STATED PROBLEM 1> According to the abstract of the Hunyuan3D 2.5 page, LATTICE is trained with which scaled factors? List them all.
STATED PROBLEM 2> Reproduce the passage of the Hunyuan3D 2.5 page starting with "Quantitative and qualitative" and going on through "high-quality physically-based texturing.".

READING TEXT>
Hunyuan3D 2.5: Towards High-Fidelity 3D Assets Generation with Ultimate Details (2506.16504v1)

Published 19 Jun 2025 in cs.CV and cs.AI

Abstract: In this report, we present Hunyuan3D 2.5, a robust suite of 3D diffusion models aimed at generating high-fidelity and detailed textured 3D assets. Hunyuan3D 2.5 follows two-stages pipeline of its previous version Hunyuan3D 2.0, while demonstrating substantial advancements in both shape and texture generation. In terms of shape generation, we introduce a new shape foundation model -- LATTICE, which is trained with scaled high-quality datasets, model-size, and compute. Our largest model reaches 10B parameters and generates sharp and detailed 3D shape with precise image-3D following while keeping mesh surface clean and smooth, significantly closing the gap between generated and handcrafted 3D shapes. In terms of texture generation, it is upgraded with phyiscal-based rendering (PBR) via a novel multi-view architecture extended from Hunyuan3D 2.0 Paint model. Our extensive evaluation shows that Hunyuan3D 2.5 significantly outperforms previous methods in both shape and end-to-end texture generation.

Summary

The paper introduces a two-stage diffusion-based pipeline that enhances both detailed shape generation and multi-channel PBR texture synthesis.
It leverages a 10B-parameter model with classifier-free guidance, achieving sharp geometric precision and smooth surface continuity even for complex objects.
Quantitative and qualitative results, including a 72% win rate in user studies, demonstrate its superior performance over state-of-the-art 3D generation methods.

Hunyuan3D 2.5: High-Fidelity 3D Asset Generation via Scalable Diffusion and PBR Texturing

Hunyuan3D 2.5 introduces a comprehensive two-stage diffusion-based pipeline for texture-rich, high-detail 3D asset generation from one or several input images. The system advances both geometry and PBR-based material synthesis, with architectural and computational improvements that directly address the main constraints of previous work—namely the trade-off between geometric detail, surface cleanliness, and consistent, high-quality physically-based texturing.

Methodological Contributions

The pipeline consists of two sequential stages:

1. Detailed Shape Generation (LATTICE Foundation Model):

LATTICE is a 10B-parameter diffusion model trained on large-scale, high-quality 3D datasets, capable of generating 3D meshes with precise correspondence to conditioning images.
The model leverages both single- and multi-view inputs, demonstrating robust generalization to complex object classes.
Key improvements include the combination of sharp edge preservation and globally smooth surfaces—even for objects with intricate geometry—effectively reducing the perceptual gap between synthesis and hand-crafted models.
Practical acceleration is achieved through classifier-free guidance and distillation techniques, reducing inference time without loss in mesh fidelity.

RECORDED INFORMATION>
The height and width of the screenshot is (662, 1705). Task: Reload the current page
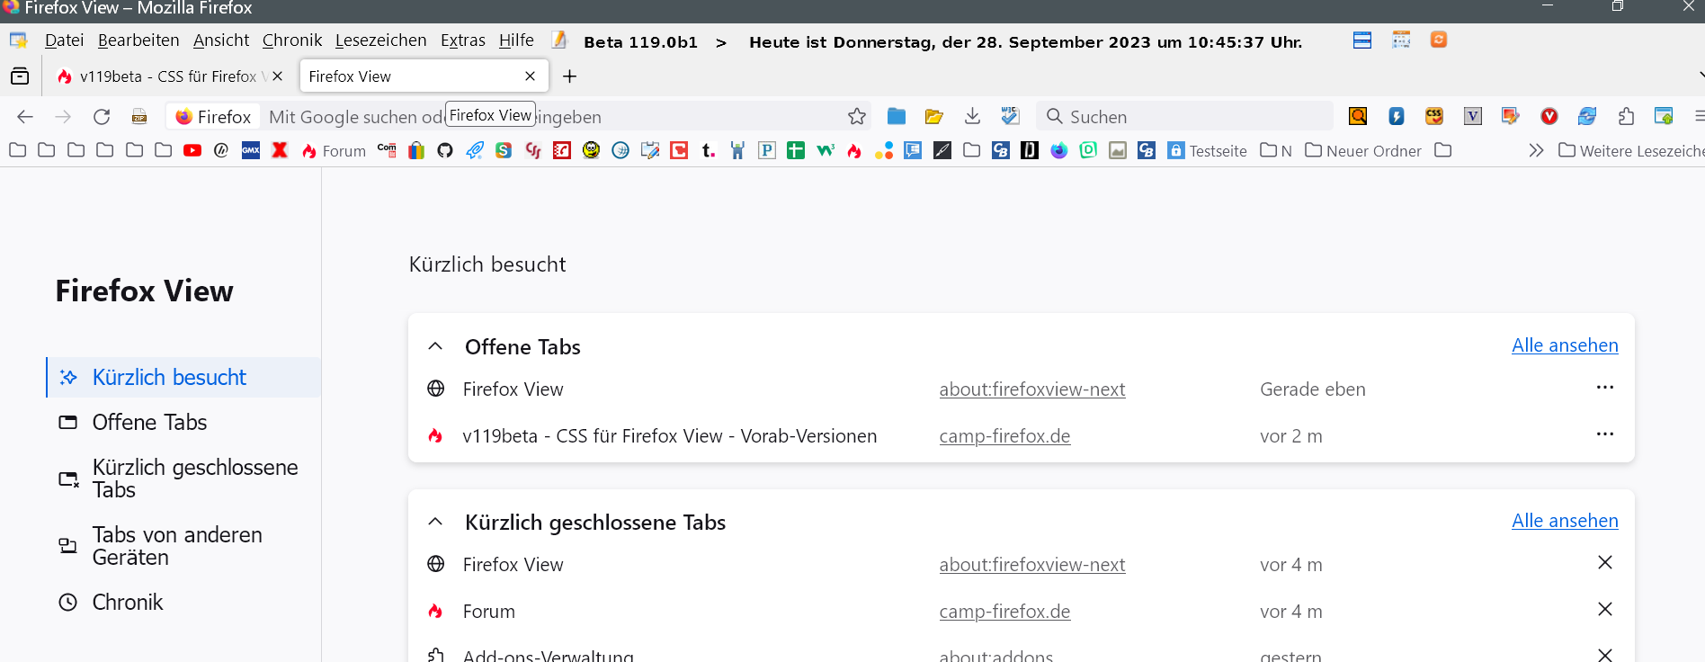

REPLY 1>
- High-quality datasets
- Model size
- Compute

REPLY 2>
Quantitative and qualitative results, including a 72% win rate in user studies, demonstrate its superior performance over state-of-the-art 3D generation methods.

Hunyuan3D 2.5: High-Fidelity 3D Asset Generation via Scalable Diffusion and PBR Texturing

Hunyuan3D 2.5 introduces a comprehensive two-stage diffusion-based pipeline for texture-rich, high-detail 3D asset generation from one or several input images. The system advances both geometry and PBR-based material synthesis, with architectural and computational improvements that directly address the main constraints of previous work—namely the trade-off between geometric detail, surface cleanliness, and consistent, high-quality physically-based texturing.